I laughed my ass off. There are some charming pictures of rocks and a daisy on the left side of the page, but I decided this couldn't be the sole reason she was so proud of it. I then read the things she had written, starting with "The Begining" (no, that is not a typo- this is how she spelled it). This piece amounted to an essay on how she has always known how talented she is at writing and how she is going to put this talent to use by writing a fantasy story. It also included a list of the movies she has seen over the past few months and a thrilling tale of how she changed high schools and ultimately began homeschooling. My favorite part is that she constantly misspells the word "writing" and "writer," some pretty essential words when you're talking about your writing skills.
I may sound like a bitch, considering that this girl is only a freshman in high school, but it just pisses me off to have some kid criticize my stuff when she can't even spell "appreciate." I sure as hell wasn't spelling "writer" with two "t"s in 9th grade, and she shouldn't either- at least not if she's going to follow it with an essay about what a talented "writter" she is.
Ok, easing out of superbitch mode, and off to bed...

 
the mere idea of you
the longing here for you
you'll never know how slow the moments go
till I'm near to you
I see your face in every flower
your eyes in stars above
it's just the thought of you
the very thought of you
my love...
-nat king cole

Thursday, February 27, 2003

 
something funny I was thinking about today: people from connecticut and other mid-atlantic states throw around the word "girlfriend" in much different contexts than we do in vermont. girls down here tend to refer to their female friends as "girlfriends," which is something we do not do back home. when someone in vermont calls a girl their girlfriend, it means that they are involved in a romantic relationship- even if the person using the term is also a girl. but of course, that's coming from the proud home of the civil union and the "take back vermont" campaign.

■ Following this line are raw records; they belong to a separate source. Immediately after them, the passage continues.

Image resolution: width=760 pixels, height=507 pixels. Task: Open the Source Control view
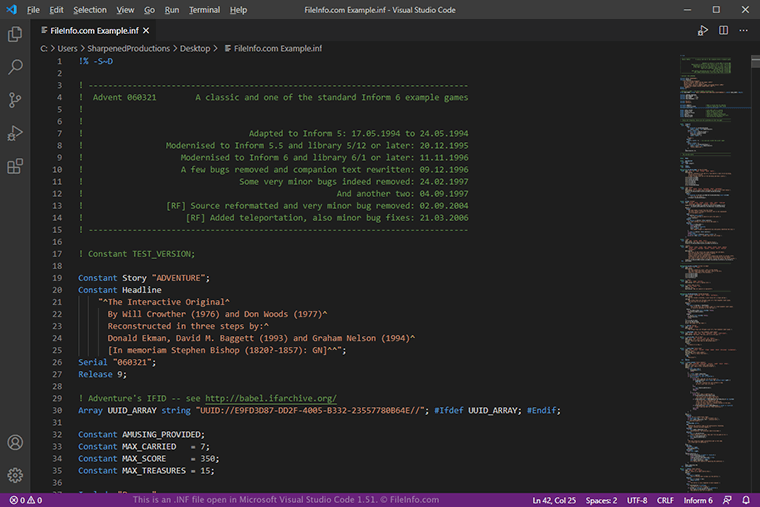(x=15, y=100)
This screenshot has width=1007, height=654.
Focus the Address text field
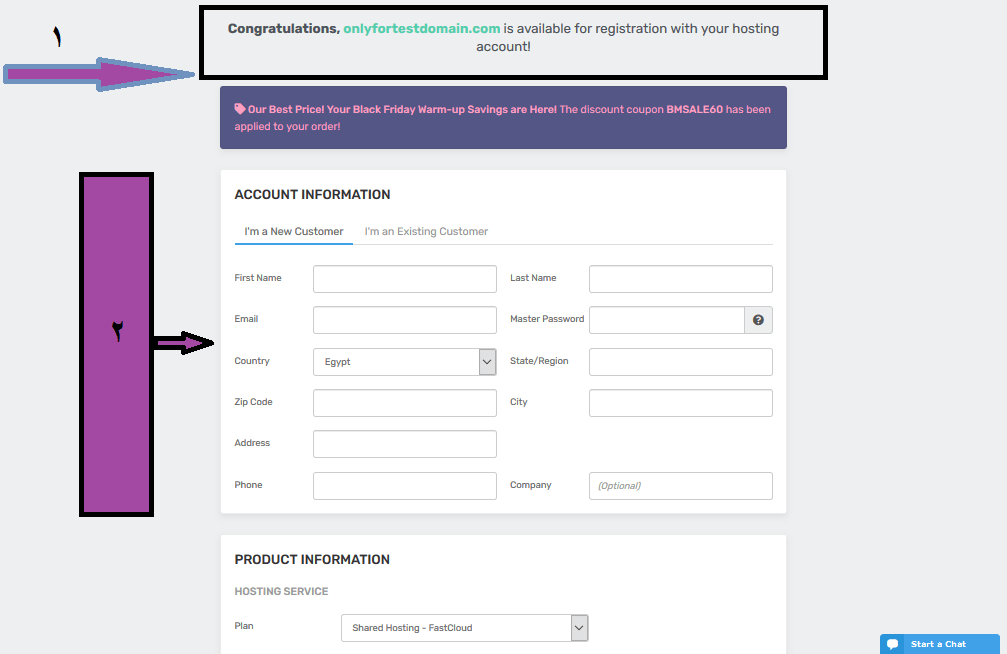(x=405, y=444)
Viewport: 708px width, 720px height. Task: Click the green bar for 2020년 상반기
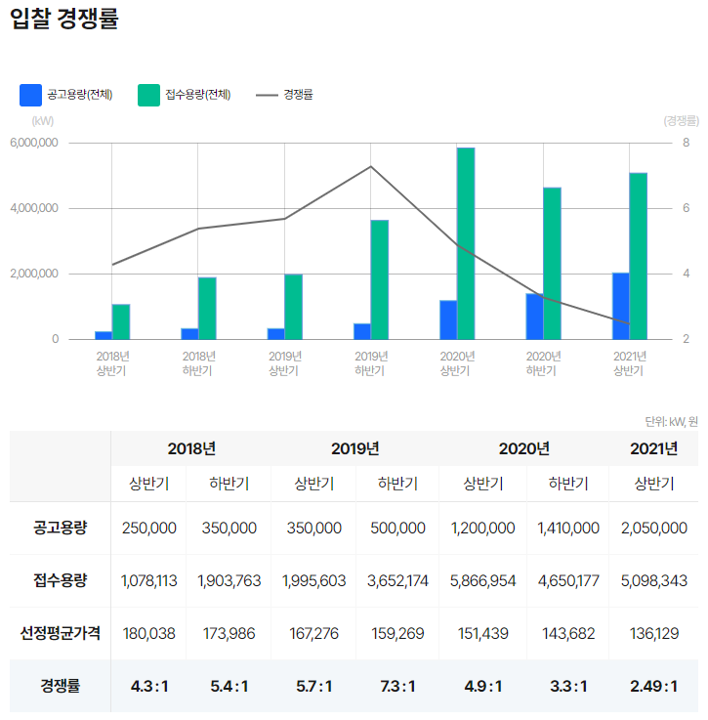click(465, 243)
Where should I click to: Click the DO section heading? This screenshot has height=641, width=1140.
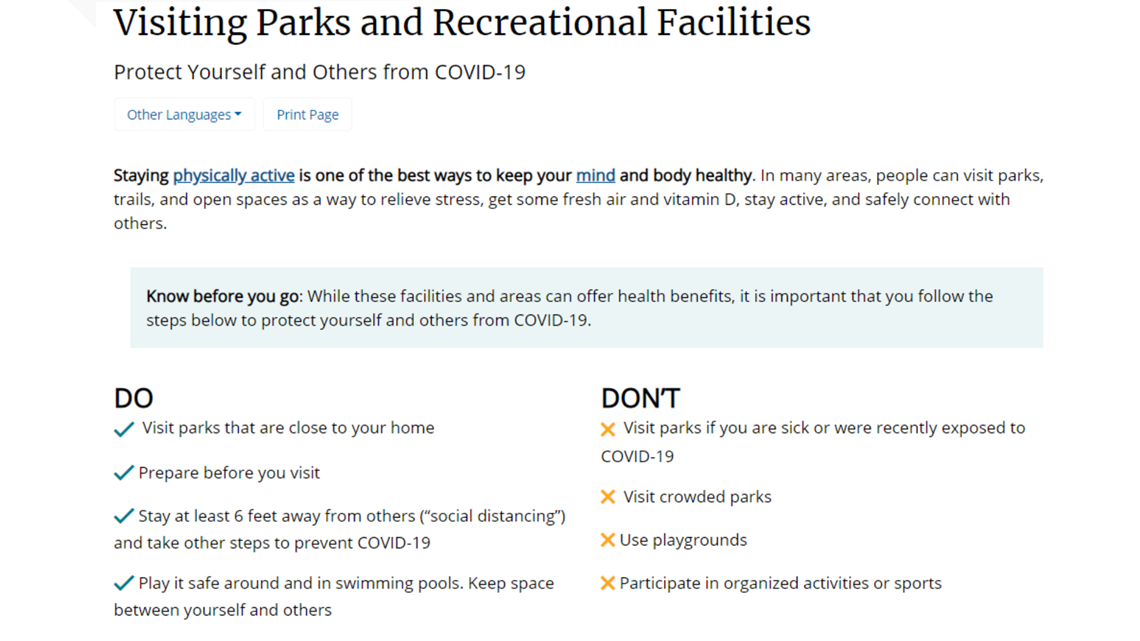coord(133,398)
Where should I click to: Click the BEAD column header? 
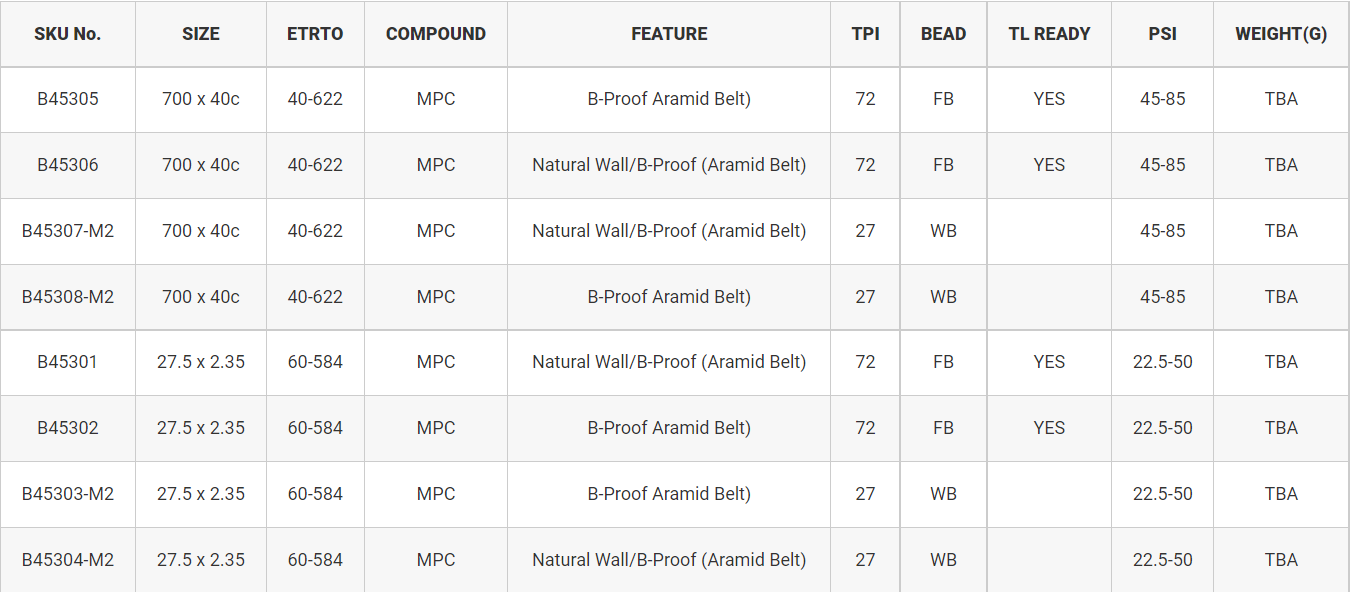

non sequitur: I really wish that I were artistic so I could take an art class and carry my paints and pencils etc. in a fishing tackle or tool box, like all the other cool artistic kids. I suppose I could carry an empty toolbox around just to feel cool, but when someone asked me what class I was taking I would have to admit that I am thoroughly unartistic and my toolbox is empty.

my parents always try to tell me that I AM artistic because I sing and write, but the thing is, nobody really believes you when you tell them you are a singer or a writer. when you say "oh, I'm a writer" or "oh, I'm a singer," people pretend like they think that's interesting but really they are thinking "RIGHT... everyone thinks they're a poet... anyone who's ever sang 'happy birthday' considers themself a singer."
I know that's what I am always thinking anyway.

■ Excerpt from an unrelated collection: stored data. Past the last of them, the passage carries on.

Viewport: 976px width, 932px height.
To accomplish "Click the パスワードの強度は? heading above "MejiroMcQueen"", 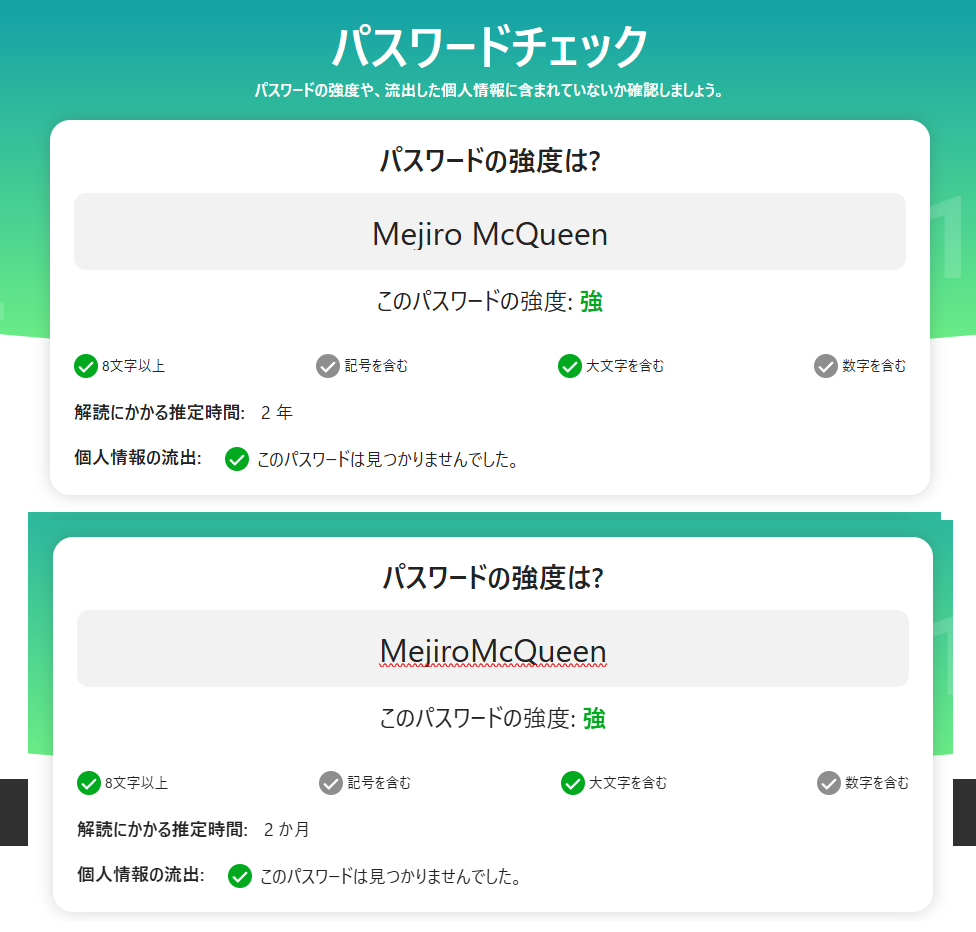I will 492,578.
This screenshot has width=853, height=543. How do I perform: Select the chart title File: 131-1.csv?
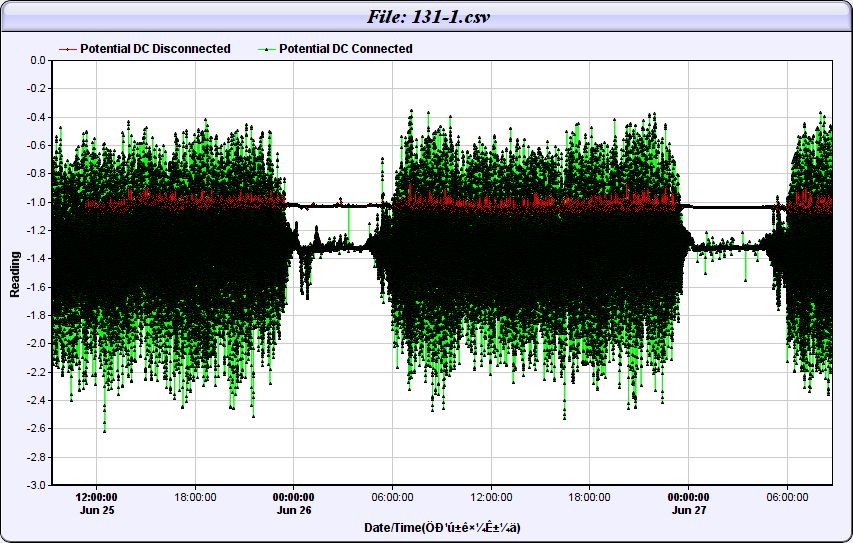tap(426, 17)
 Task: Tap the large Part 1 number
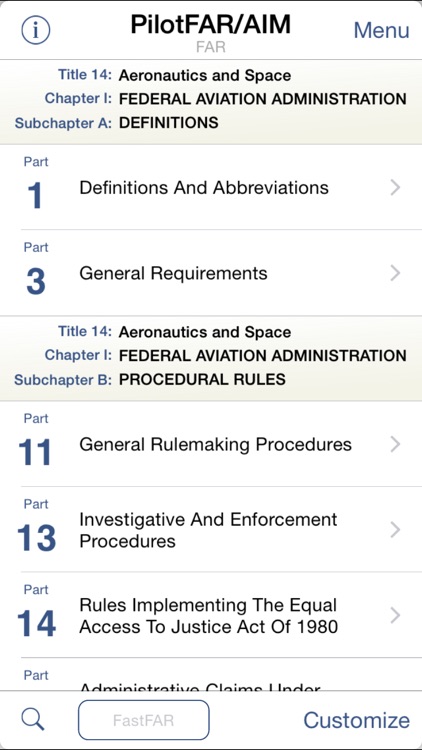(x=35, y=196)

Wednesday, February 26, 2003

 
conspiracy I say
has anyone else noticed that rocker Lou Reed bears a striking resemblance to actor William H. Macy? and isn't it funny that you never see photographs of the two spending time together?
 
question: suppose I do something very good in respect to another person, even though I don't want to, but I know it is the right thing to do. does the fact that I am still congratulating myself for what a good person I am diminish the value of the initial act? because really, what's the point of doing good things if you don't KNOW that they're good? right?
(yes, I keep typing "food" in place of "good"... freudian slip)
and I really think it's unfair that just because I am aware of things like this it makes me appear endlessly self-involved. not that I am not self-involved, but certainly not endlessly so.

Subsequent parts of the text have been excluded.